WHAT THIS TASK INVOLVES:
Give back exactly the line containing "Where should I" and all that follow it in the data below, with the pictures left out.

THE DATA:
════════════════
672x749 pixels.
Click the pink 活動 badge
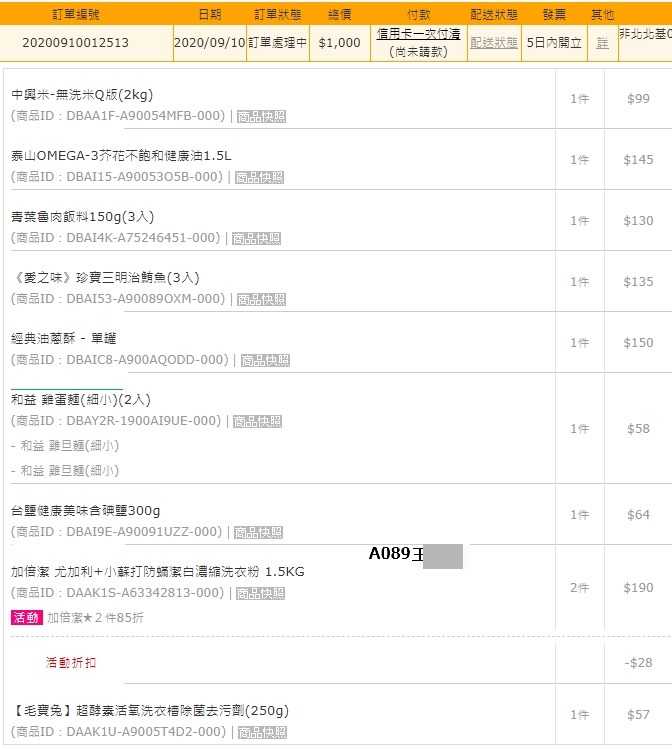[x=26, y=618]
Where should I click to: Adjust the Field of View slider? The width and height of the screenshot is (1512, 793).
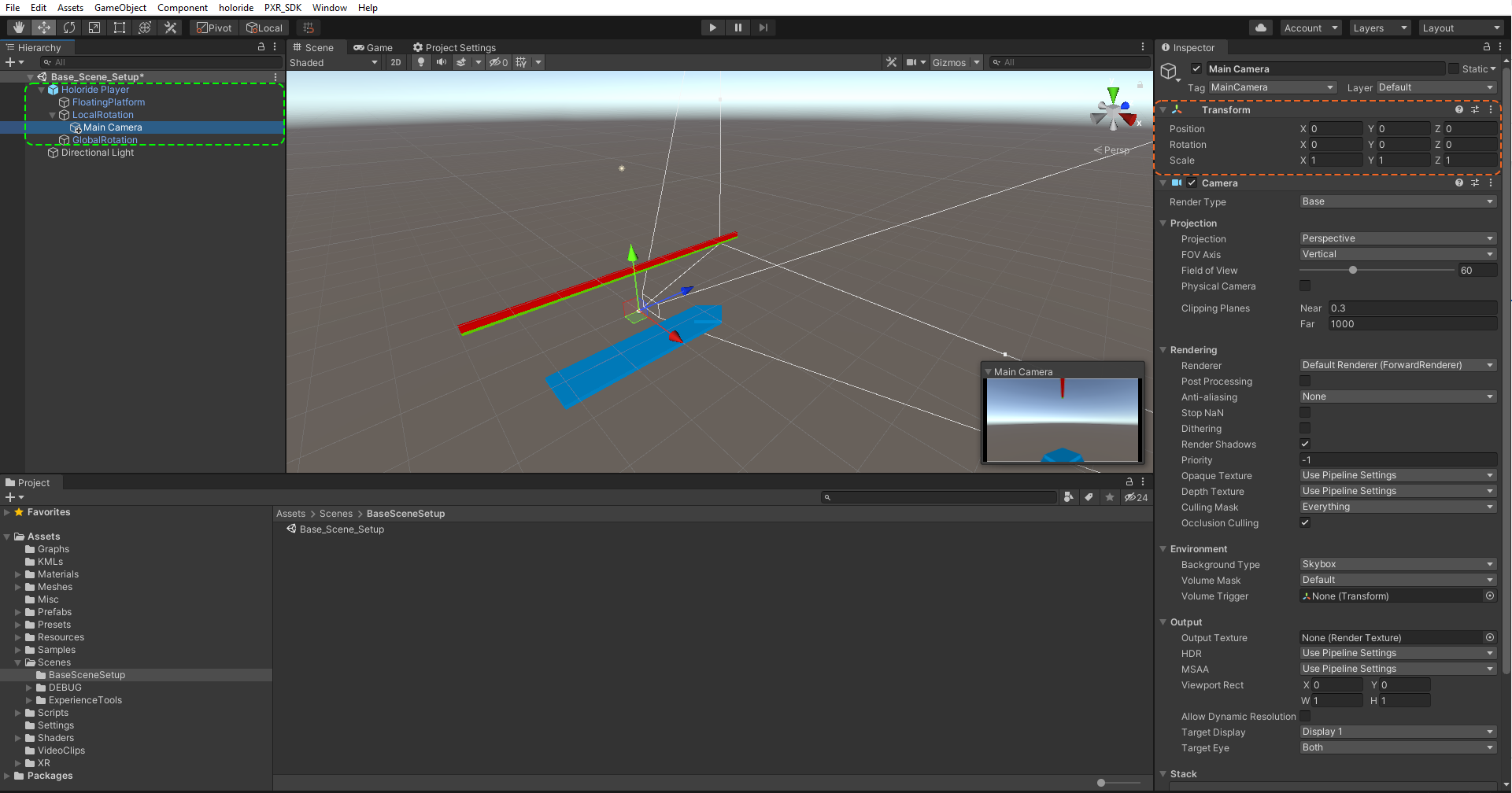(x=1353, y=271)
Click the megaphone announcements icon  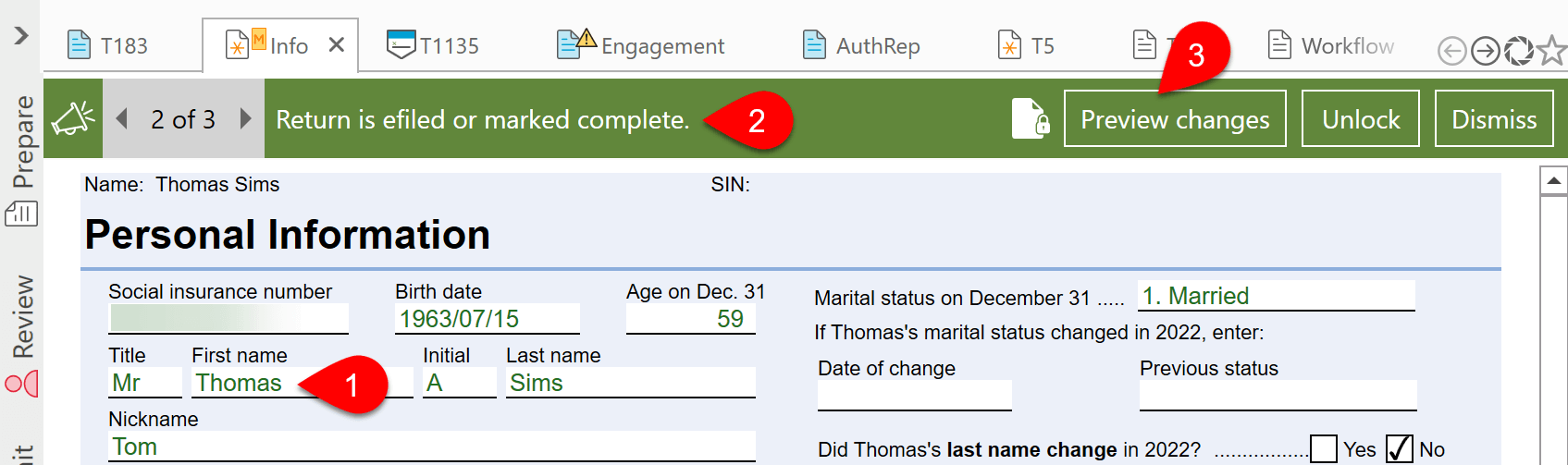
════════════════
ANSWER BELOW:
Where should I click to: Adjust the Field of View slider? The width and height of the screenshot is (1512, 793).
(x=1353, y=271)
Click the megaphone announcements icon  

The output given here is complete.